Soundtrack album by Various Artists
- Released: February 1974
- Recorded: 1973
- Genre: Soundtrack
- Length: 44:23
- Label: Warner Bros. W 2773
- Producer: Fred Werner

= Mame (film soundtrack) =

Original Soundtrack from the Motion Picture Mame is the soundtrack from the 1974 Warner Bros. movie adaptation of the Broadway musical Mame. The album features music and lyrics by Jerry Herman and retains all but one song, "That's How Young I Feel," from the original Broadway musical and adds a new song, "Loving You."

==Track listing==
1. "Main Title Including St.

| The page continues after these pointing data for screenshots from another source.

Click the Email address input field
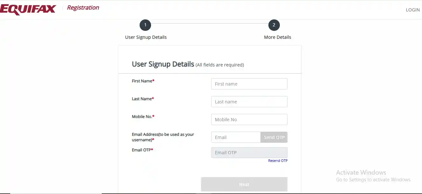 coord(236,137)
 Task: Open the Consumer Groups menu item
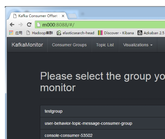point(69,45)
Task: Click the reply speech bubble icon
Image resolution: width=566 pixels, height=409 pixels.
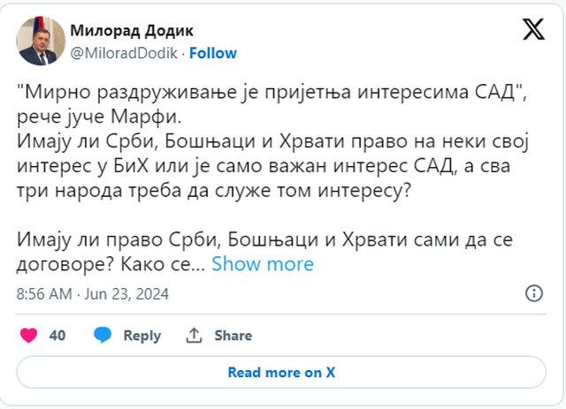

Bridget" - Jane Connell & Orchestra
2. "It's Today" - Lucille Ball & Orchestra
3. "Open a New Window" - Lucille Ball & Kirby Furlong
4. "The Man in the Moon" - Beatrice Arthur & Chorus
5. "My Best Girl" - Lucille Ball & Kirby Furlong
6. "We Need a Little Christmas" - Lucille Ball, Jane Connell, George Chiang & Kirby Furlong
7. "Mame" - Robert Preston & Chorus
8. "Loving You" - Robert Preston
9. "The Letter" - Kirby Furlong & Bruce Davison
10. "Bosom Buddies" - Lucille Ball & Beatrice Arthur
11. "Gooch's Song" - Jane Connell
12. "If He Walked Into My Life" - Lucille Ball
13. "Finale (Open a New Window/Mame)" - Lucille Ball & Chorus

==Soundtrack releases==
Mames original soundtrack album was released on Warner Bros. Records in the spring of 1974, timed to the release of the film. The original Broadway cast recording with Angela Lansbury had sold over a million copies, and Warner Bros.
The recording was unavailable for many years until Rhino Records released a limited edition Handmade CD edition in 2004. This edition was limited to 2,500 individually numbered copies, which quickly sold out. In 2005, Rhino licensed their digital master to Collector's Choice Music, a label devoted mainly to reissues of obscure titles. Both contain the same track listing and same versions as the original 1974 vinyl release. Due to Warner Bros.' inability to create an acceptable stereo soundtrack for the film's DVD release, this soundtrack album remains the only source for stereo versions of most of the songs.

===Charts===

| Chart (1974) | Position |
|---|---|
| Australia (Kent Music Report) | 62 |

==Differences between soundtrack and film performances==
The soundtrack album, like many from its time, edits instrumental portions from songs, as well as leaving off several reprises and includes intros and outros specifically recorded for the soundtrack album. The album is missing instrumental portions of "Open A New Window" and the title track, as well as reprises of "It's Today," "We Need A Little Christmas," "Open A New Window," and "Bosom Buddies." "The Man In The Moon" also contains a longer ending and a reprise within the scene that don't appear on the soundtrack album. However, the soundtrack album version of "Bosom Buddies" is longer than the version that appears in the film. The lines "We'll always be dear companions/My cronie/My mate/We'll always be harmonizing/Orphan Annie and Sandy/Like Amos and Andy" were cut from the number in the film. The instrumental intro to "It's Today" is different from the intro in the film, and the instrumental intro to the finale is also completely different from the instrumental reprise of "My Best Girl" that precedes it in the film. In the "Loving You" song written for Robert Preston, a line on the soundtrack ("Loving you is Rome and New Orleans") is different from the line in the film.